(Beginning of Exercise inputs)
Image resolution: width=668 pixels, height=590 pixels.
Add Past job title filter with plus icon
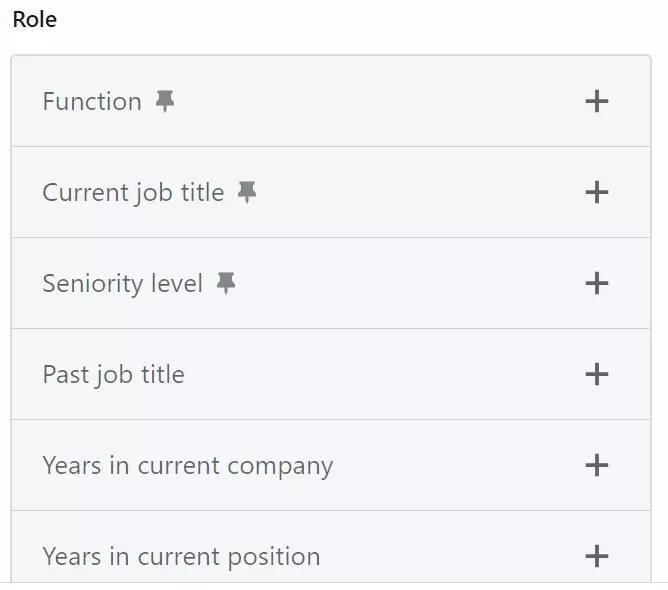tap(596, 374)
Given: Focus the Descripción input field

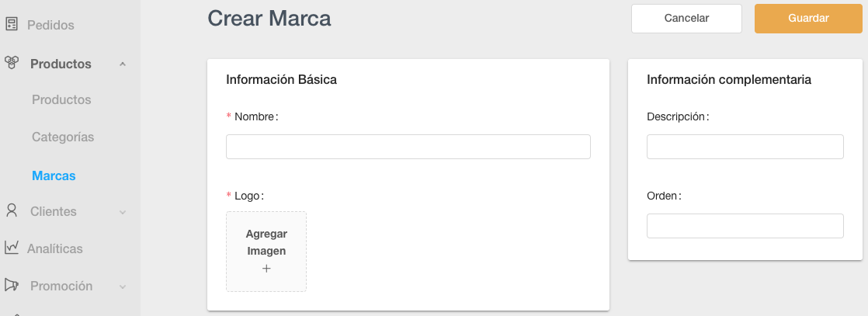Looking at the screenshot, I should point(745,147).
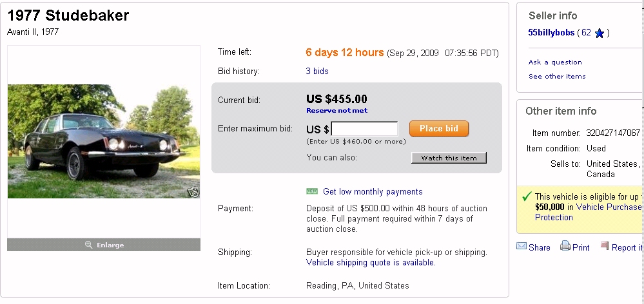The width and height of the screenshot is (644, 304).
Task: Click the Report item flag icon
Action: click(x=605, y=246)
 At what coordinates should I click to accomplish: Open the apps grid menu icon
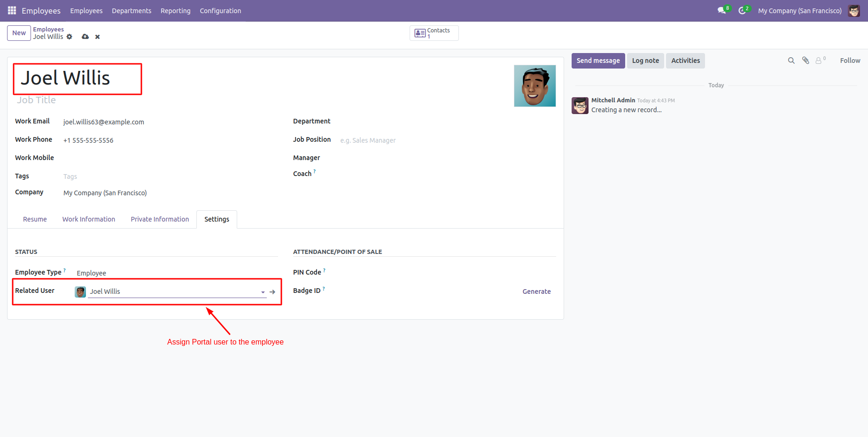[x=12, y=10]
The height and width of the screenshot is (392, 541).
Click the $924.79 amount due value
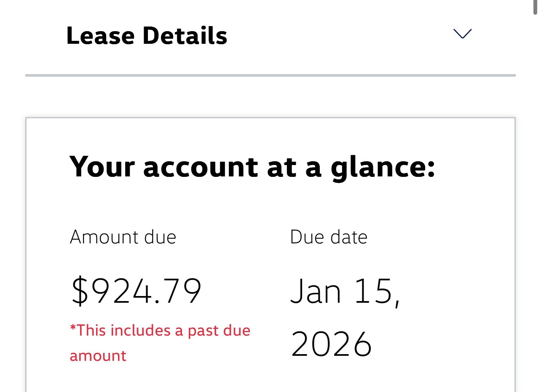[x=137, y=291]
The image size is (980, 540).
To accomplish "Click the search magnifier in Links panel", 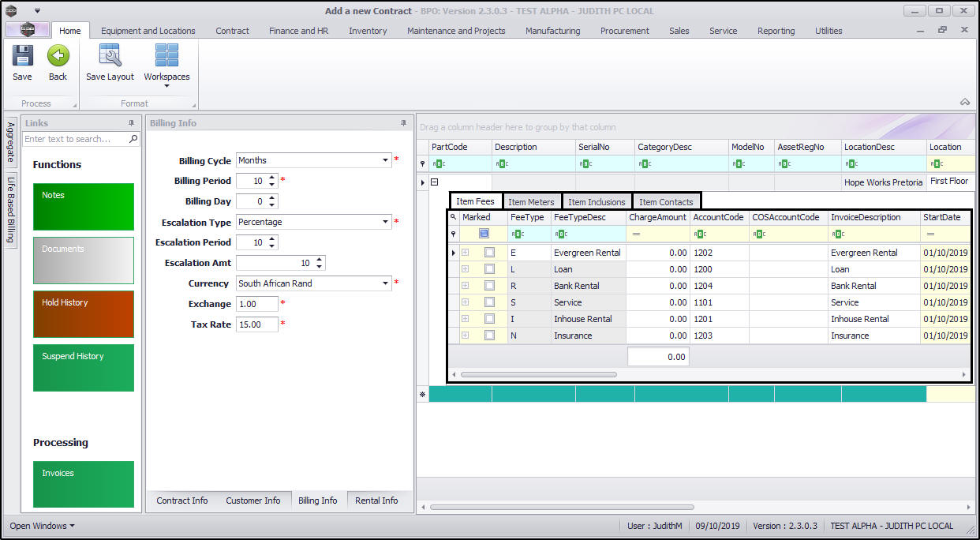I will 133,139.

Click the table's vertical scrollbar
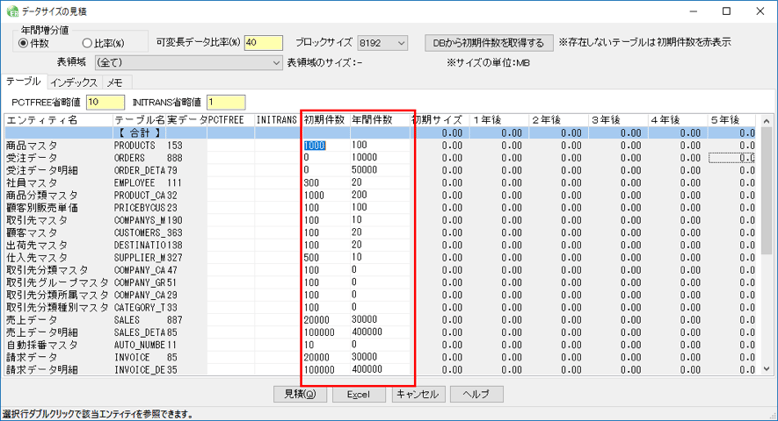pos(767,250)
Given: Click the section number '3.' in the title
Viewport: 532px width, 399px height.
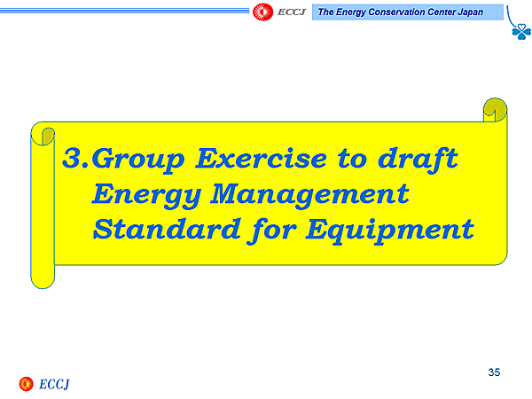Looking at the screenshot, I should point(76,160).
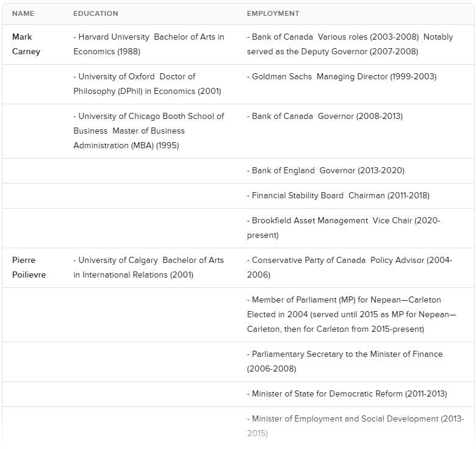Click the Parliamentary Secretary to Finance Minister entry

[345, 362]
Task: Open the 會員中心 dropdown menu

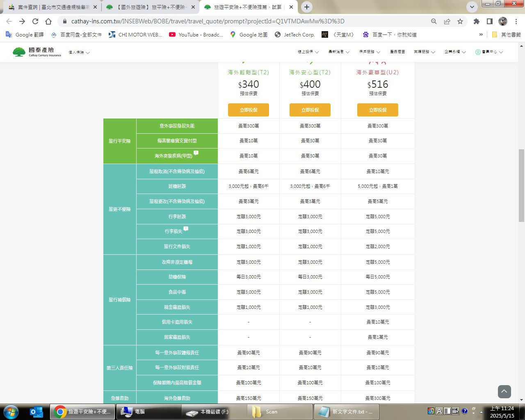Action: (x=489, y=52)

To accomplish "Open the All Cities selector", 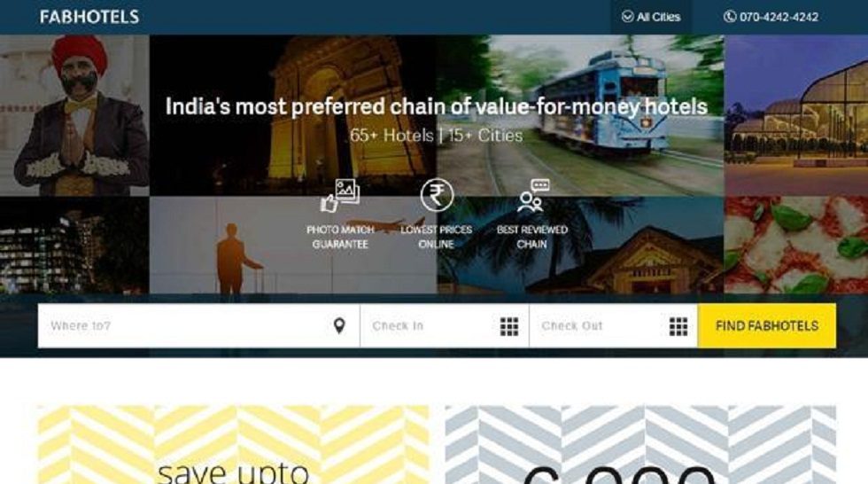I will pos(651,17).
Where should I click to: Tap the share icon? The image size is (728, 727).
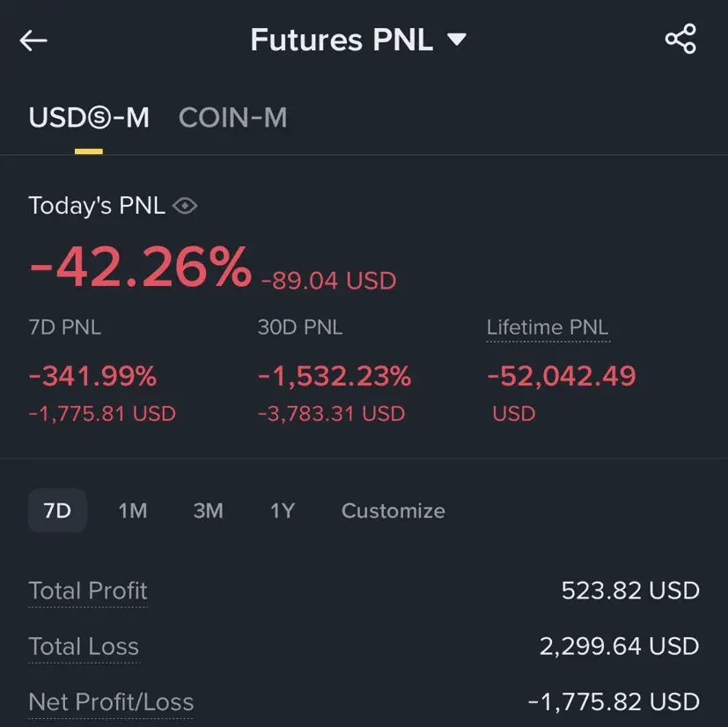point(680,40)
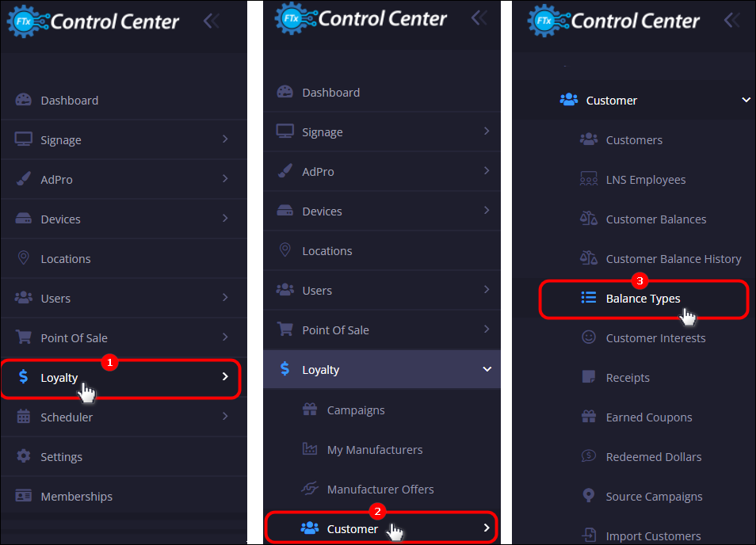
Task: Click the Campaigns gift icon
Action: point(310,410)
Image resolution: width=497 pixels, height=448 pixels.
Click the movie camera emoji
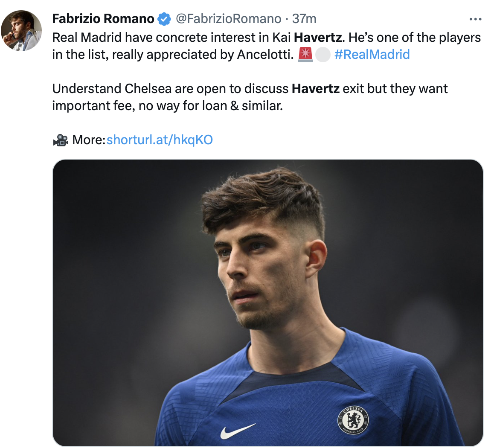[x=60, y=140]
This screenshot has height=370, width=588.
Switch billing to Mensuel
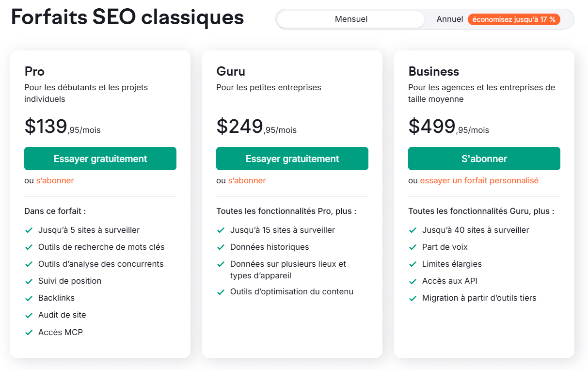point(351,19)
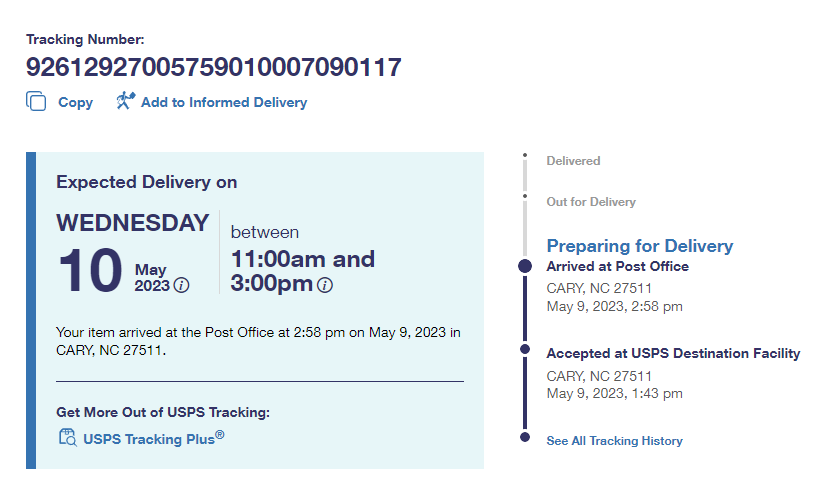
(End of Exercise inputs)
Scan the preceding listing for the string "resolution" and copy every line where it occurs.

Image resolution: width=668 pixels, height=590 pixels.
Image resolution: width=497 pixels, height=448 pixels.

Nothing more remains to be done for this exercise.